:: Extrait fourni ::
Lycée du Haut-Barr

- 67700 Saverne -

 
Inscrite au dispositif Plume de paon 2021, la 2de6 a écouté cinq audiolivres, et bénéficié de deux ateliers de théâtre et de lecture à haute voix, animés par Françoise Lervy, comédienne, et Edwige Lanères, professeure de français.
Cette année, la sélection de livres audios proposée par l’association Plume de paon est enthousiasmante ! Deux romans et trois récits autobiographiques, tous écrits dans des styles très différents, et lus par des artistes de talent.
 
Chaque élève de la classe rédige un discours sur son audiolivre préféré ; c’est une excellente façon d’affiner son écoute, et de s’entraîner à l’argumentation, pour l’épreuve orale du bac de Français.

:: Consigne ::
Recopiez l'extrait fourni dans son intégralité, à l'identique. Les données présentées ensuite proviennent d'une autre source.

:: Extrait de données ::
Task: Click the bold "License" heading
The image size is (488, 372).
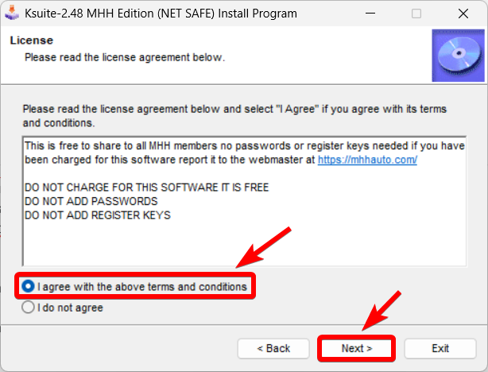Action: point(31,40)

:: Réponse rédigée ::
Lycée du Haut-Barr

- 67700 Saverne -

 
Inscrite au dispositif Plume de paon 2021, la 2de6 a écouté cinq audiolivres, et bénéficié de deux ateliers de théâtre et de lecture à haute voix, animés par Françoise Lervy, comédienne, et Edwige Lanères, professeure de français.
Cette année, la sélection de livres audios proposée par l’association Plume de paon est enthousiasmante ! Deux romans et trois récits autobiographiques, tous écrits dans des styles très différents, et lus par des artistes de talent.
 
Chaque élève de la classe rédige un discours sur son audiolivre préféré ; c’est une excellente façon d’affiner son écoute, et de s’entraîner à l’argumentation, pour l’épreuve orale du bac de Français.